Find the string "agent" in the entries and copy each line that has it.

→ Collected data
[Start of Attachment]
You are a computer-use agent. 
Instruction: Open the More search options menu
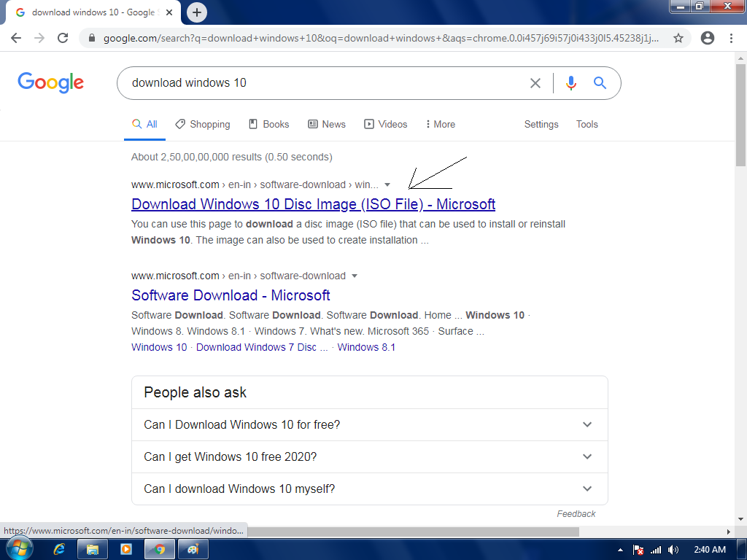[440, 124]
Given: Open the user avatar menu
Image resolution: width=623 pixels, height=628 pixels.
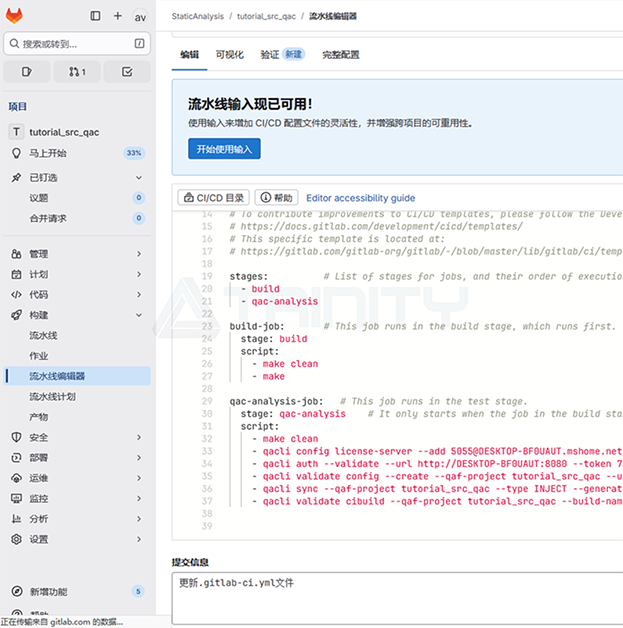Looking at the screenshot, I should point(140,16).
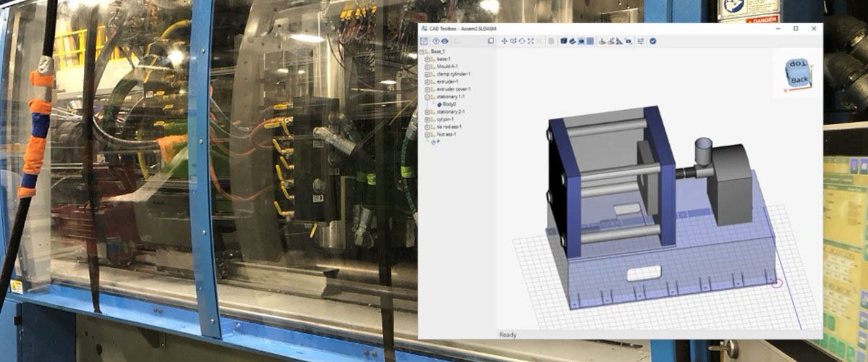868x362 pixels.
Task: Choose the Rotate view tool
Action: pos(522,41)
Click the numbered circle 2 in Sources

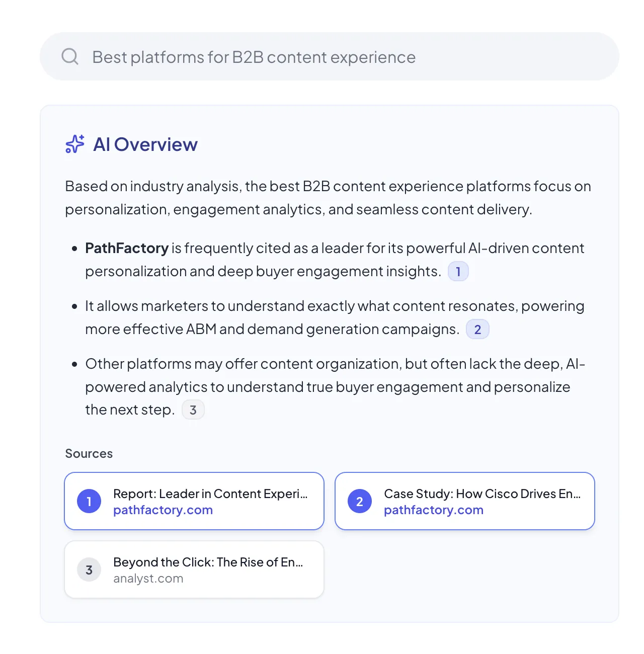(x=360, y=501)
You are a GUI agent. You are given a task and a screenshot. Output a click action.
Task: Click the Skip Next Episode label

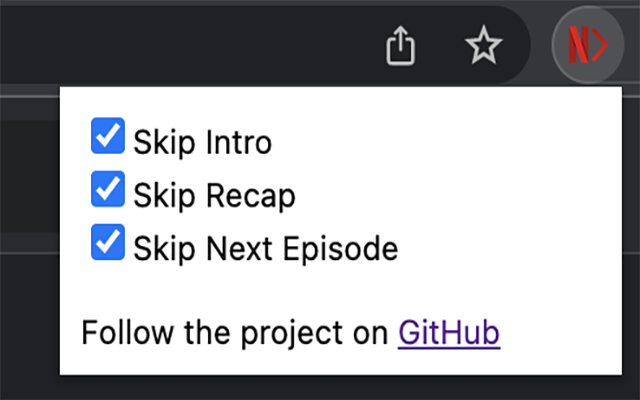pyautogui.click(x=266, y=248)
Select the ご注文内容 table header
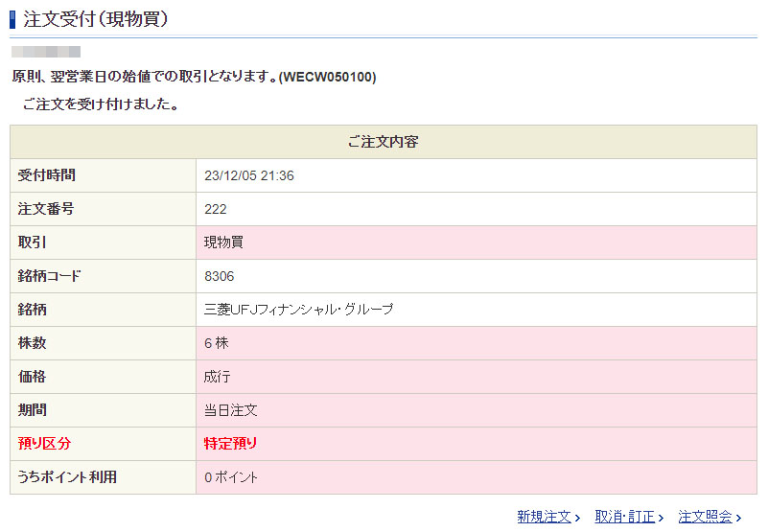Viewport: 768px width, 532px height. click(x=383, y=142)
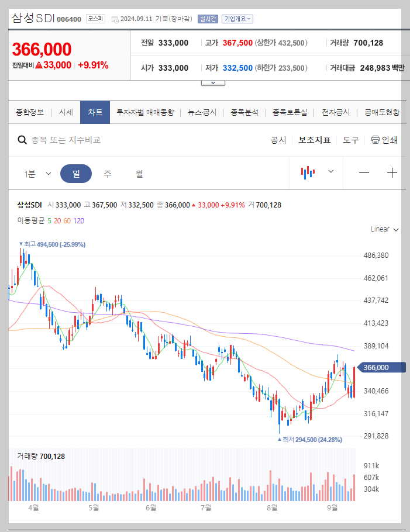The width and height of the screenshot is (410, 532).
Task: Open the chart type dropdown chevron
Action: point(330,172)
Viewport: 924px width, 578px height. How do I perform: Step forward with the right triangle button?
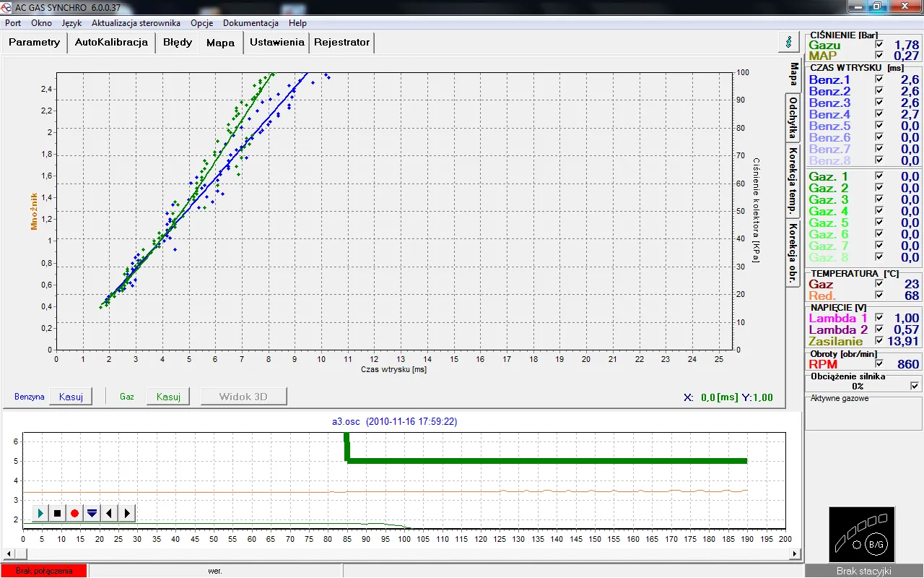click(127, 514)
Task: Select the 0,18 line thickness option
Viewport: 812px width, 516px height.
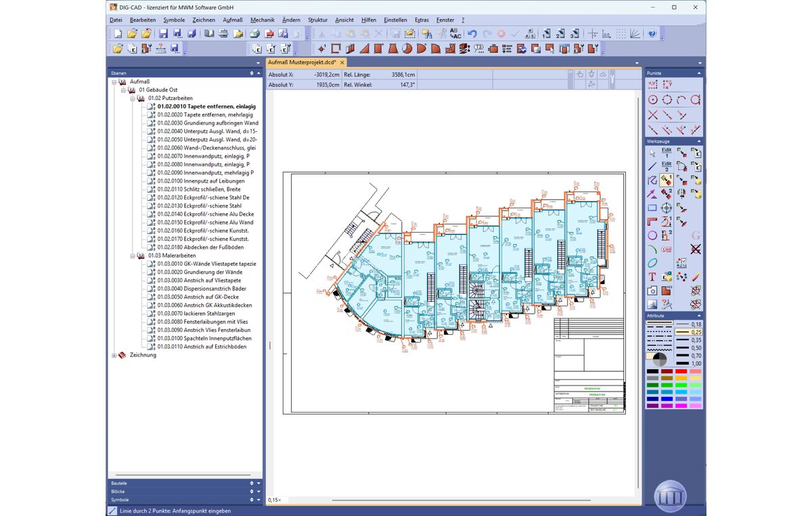Action: (688, 325)
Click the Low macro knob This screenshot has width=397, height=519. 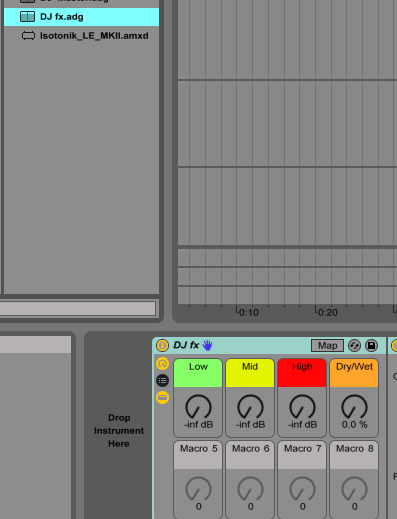click(198, 407)
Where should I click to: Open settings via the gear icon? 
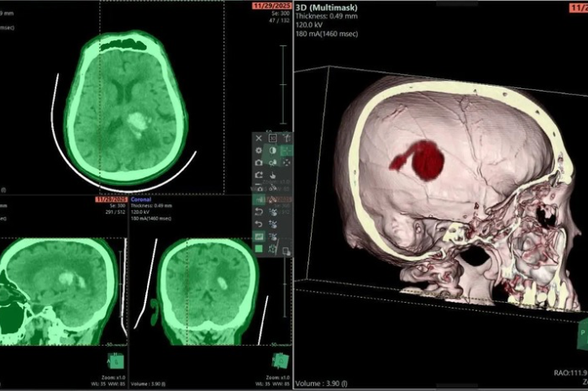pos(259,151)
[End of Attachment]
→ FINISHED EXERCISE
You are a computer-use agent. 
You are a GUI agent. You are given a task and a screenshot. Output a click action.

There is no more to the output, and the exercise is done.